This repository contains two Python scripts that demonstrate how to generate embeddings using the DistilBERT model and process documents in a MongoDB database. The goal is to embed text data and perform vector searches to retrieve relevant documents.
-
main.py:
- Connects to MongoDB asynchronously.
- Uses the DistilBERT model to generate embeddings for documents and stores them back in MongoDB.
- Processes documents in batches and updates the embeddings field in the database.
-
search.py:
- Retrieves documents from MongoDB by performing vector search based on embeddings generated from the DistilBERT model.
- Utilizes MongoDB's
$vectorSearch
aggregation to find similar documents based on the query text.
We have used Wikidata, an open-source dataset, as the source of the documents for generating embeddings and performing vector search. You can download the dataset from the following link:
Wikidata is a large dataset with rich textual descriptions, making it ideal for embedding and searching tasks. Make sure to preprocess the dataset as per your requirements before loading it into MongoDB.
When generating embeddings using a NVIDIA RTX 3090 GPU, this process can handle approximately 10,000 documents every 12 seconds. This performance benchmark provides a general guideline for estimating the time needed to process larger datasets depending on your hardware capabilities.
-
Clone the repository:
git clone https://github.com/sethigoldy/text_embedding_processor_mongodb_vector_python.git
-
Navigate to the project directory:
cd text_embedding_processor_mongodb_vector_python
-
Install the required Python packages:
pip install -r requirements.txt
This script connects to MongoDB, processes documents, and generates embeddings using DistilBERT. It stores the embeddings back in the MongoDB collection.
Run the script:
python main.py
Make sure to replace the MongoDB connection URI, database, and collection names as needed.
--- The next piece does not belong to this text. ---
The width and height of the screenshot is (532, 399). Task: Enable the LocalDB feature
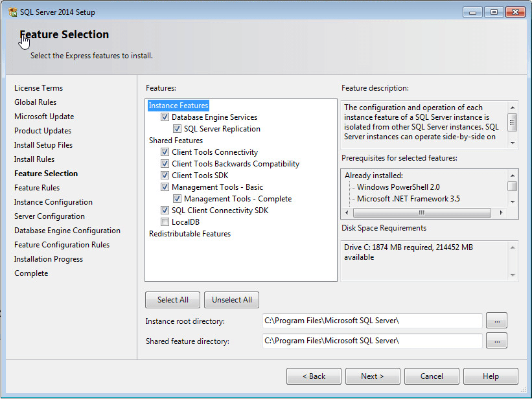point(165,222)
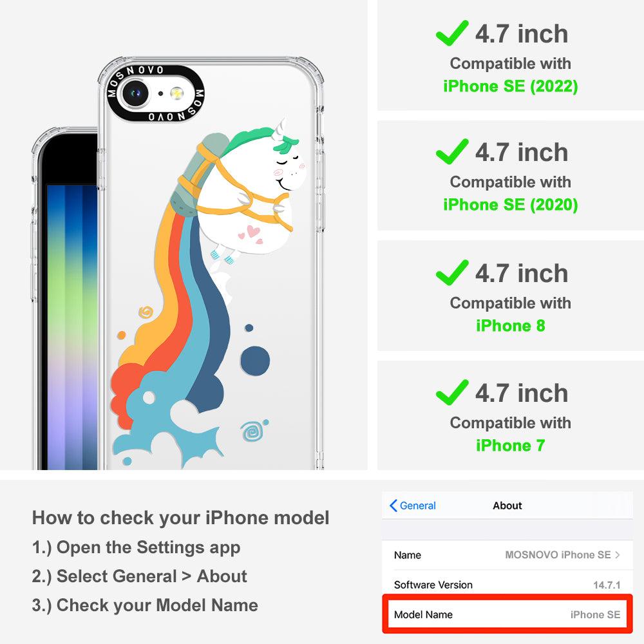This screenshot has width=644, height=644.
Task: Click the About title in settings header
Action: tap(507, 506)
This script performs a vector search based on a query string using the generated embeddings and retrieves similar documents from the MongoDB collection.
Run the script:
python search.py
Again, replace the MongoDB connection URI, database, and collection names as needed.
-
Ensure you have a MongoDB collection that stores your documents with the following structure:
{ "_id": ObjectId, "description": { "en": { "value": "document description" } }, "labels": { "en": { "value": "document labels" } }, "type": "document type", "embedding": [ ... ] // Generated embeddings will be stored here }
-
You should also create a vector index on the
embedding
field for efficient vector search.
- Python 3.8 or higher
- MongoDB
- CUDA-enabled GPU (for faster processing, but not required)
torch
: PyTorch framework used for handling the DistilBERT model and GPU acceleration.transformers
: Library for loading the pre-trained DistilBERT model and tokenizer.motor
: Asynchronous MongoDB client formain.py
.pymongo
: MongoDB client used insearch.py
.
This project is licensed under the MIT License. See the LICENSE file for details.